The publishing industry is bracing for a political book boom as last week’s turmoil in Canberra reverberates around the nation’s retailers.

When this week’s Nielsen Bookscan results are released next Friday, Jacqueline Kent’s The Making of Julia Gillard, published by Penguin, is expected to surge to the top of the charts. Copies are currently piled up in airports across the country and Kent is quickly compiling an update to accommodate the unprecedented knifing.

A leading literary agent said Kent’s account of the new PM had become an “instant best-seller”, with two covers being prepared depending on whether Gillard can hold off Tony Abbott at the ballot box. But Kent told Crikey the new edition was unlikely to be ready before August, if her subject decides to pull the election trigger this week.

David Marr’s Quarterly Essay Power Trip: The Political Journey Of Kevin Rudd has entered a new pressing, as the public scrambles for an insight into the man Marr describes as an angry loner from Queensland made good.

Crikey also understands Bob Ellis has been commissioned to write a day-by-day account of the next few months, including last week’s shenanigans, for immediate release in the days following the poll.

But the prospect of a slew of political quickies on Rudd’s downfall appears slim, with industry chatter at the Australian Book Industry awards last night limited to the suite of titles already on shelves or in the pipeline, according to observers.

Leading literary agent Mary Cunnane, who handled Mark Latham’s diaries and also acts for Kent, said the prospect of a frank and fearless tell-all from Rudd himself was only an outside possibility, given the dumped PM was planning to secure a place in Gillard’s post-election cabinet.

Another agent said a Rudd effort probably “wouldn’t sell particularly well … he lost his popularity and there’s not much warmth”. Even so, a Rudd decision to take the plunge would inevitably result in a “six figure” advance, depending on the content and timeliness.

A glut of titles commissioned before last week’s treachery, and designed to cash in on election year fever, are undergoing frantic last-minute changes.

Spare a thought for Nicholas Stuart, who emailed the final chapter of his second draft of Rudd’s Way: Labor in Power, 2007-2010 to his publisher Scribe just as Bill Shorten was sharpening the knives in Canberra. “Remarkably”, a Scribe publisher said, Stuart didn’t need to “change a word or a judgement in the body of the text”, with the only task being to bring the last chapter up to date.

A tome by Jonathan Biggins on Rudd — iKevin — scheduled for an August release has been shelved completely. Another MUP effort by Patrick Weller, Kevin Rudd: The Making Of A Prime Minister, has been delayed “in light of the current political situation”.

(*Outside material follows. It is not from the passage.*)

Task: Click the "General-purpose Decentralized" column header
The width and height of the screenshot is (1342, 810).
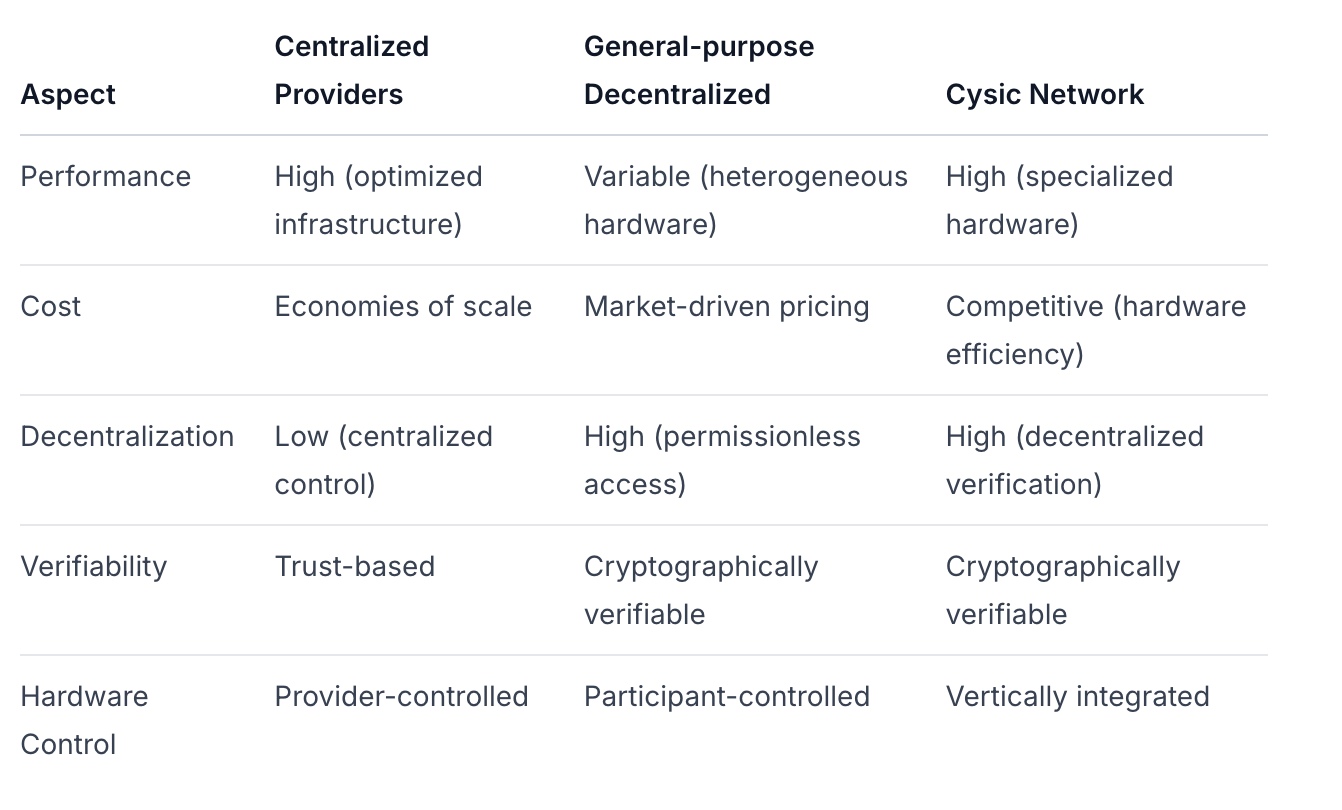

Sydney Morning Herald cartoonist Alan Moir’s visual record of the Rudd years, Are We Nearly There Yet? An Epic Saga of Courage Amidst Turmoil, is due out on Scribe in August, but there is no word yet if the book will take in last Thursday’s chapter.

Lenore Taylor and David Uren’s Shitstorm: Inside Labor’s Darkest Days is likely to escape unscathed, given its time-specific focus on the ALP’s response to the global financial crisis, however Annabel Crabb’s recently-released collection of her columns — Rise of the Ruddbot: Observations from the Gallery — may struggle, with one leading publisher questioning whether readers “would want to delve into something with a title like that”. On the plus side, Crabb fans might hand over cash to secure her lauded colour pieces in one place, rather than rely on random internet links.

Rival Gillard biographer Christine Wallace, who became embroiled in a stoush last year after she gave Kent’s book a lukewarm review in The Monthly magazine, said that her account, published by Allen & Unwin, would finally see the light of day next year. She said there was “no temptation” to bring it forward in light of Gillard’s ascension.

“My book was never going to be a quickie,” she said. “Quickies have their place but I’m trying to go beyond that to something deeper.” The book will form part of a PhD at the Australian National University’s National Centre for Biography.

Meanwhile, Jessica Rudd’s prescient tome Campaign Ruby, due in August via Text, appears to contain some eerie insights into Julia Gillard’s assassination of her dad, as The Australian noted this week.

But the same might not be said for Rudd and Rhys Muldoon’s children’s book, Jasper and Abby and the Great Australia Day Kerfuffle, which is likely to viewed as rose-tinted relic after yesterday’s news that the former first pets had been offloaded to “friends” in Canberra in the wake of their owners’ eviction.